History

United States
- Name: George E. Badger
- Namesake: George Edmund Badger
- Builder: North Carolina Shipbuilding Company, Wilmington, North Carolina
- Laid down: 27 December 1942
- Launched: 26 January 1943
- Fate: Scrapped, 1972

General characteristics
- Type: Liberty ship
- Tonnage: 7,000 long tons deadweight (DWT)
- Length: 441 ft 6 in (134.57 m)
- Beam: 56 ft 10.75 in (17.3419 m)
- Draft: 27 ft 9.25 in (8.4646 m)
- Propulsion: 2 × oil-fired boilers; Triple-expansion steam engine, 2,500 hp (1,864 kW); single screw;
- Speed: 11.5 knots (21.3 km/h; 13.2 mph)
- Capacity: 9,140 tons cargo
- Complement: 41
- Armament: 1 × 4 in (100 mm) deck gun; Variety of anti-aircraft guns;

= SS George E. Badger =

World War II Liberty ship of the United States

SS George E. Badger (Hull Number 884) was a Liberty ship built in the United States during World War II. She was named after George Edmund Badger, a North Carolina Senator from 1846 to 1855 and Secretary of the Navy in 1841.

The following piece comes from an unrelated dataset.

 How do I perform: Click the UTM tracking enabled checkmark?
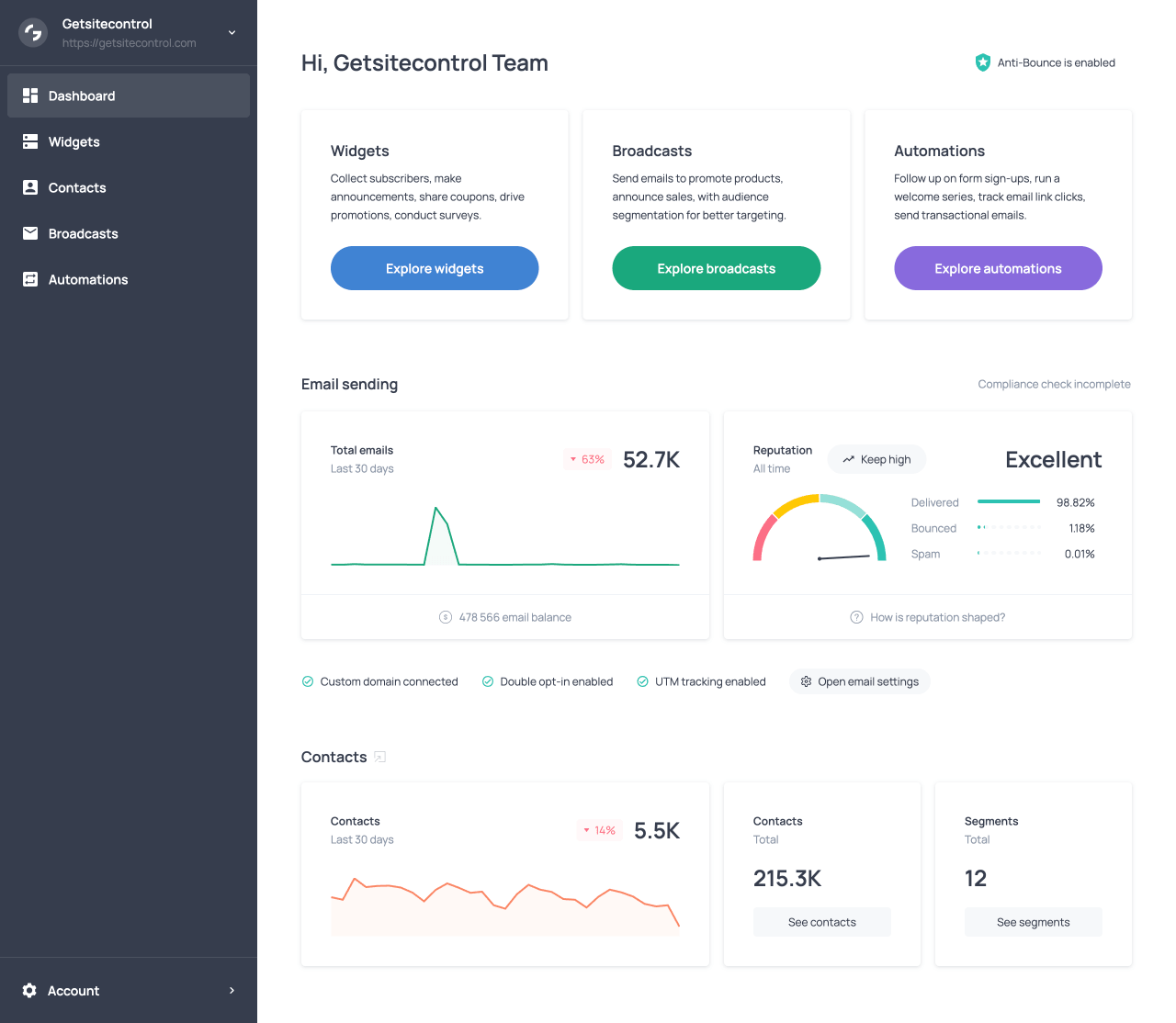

The ship was laid down on 27 December 1942, then launched on 26 January 1943. George E. Badger was operated by Grace Line under charter with the Maritime Commission and War Shipping Administration. George E. Badger took part in "Operation Overlord", the invasion of Normandy in June 1944. The ship survived the war only to suffer the same fate as nearly all other Liberty ships that survived did; she was scrapped in 1972.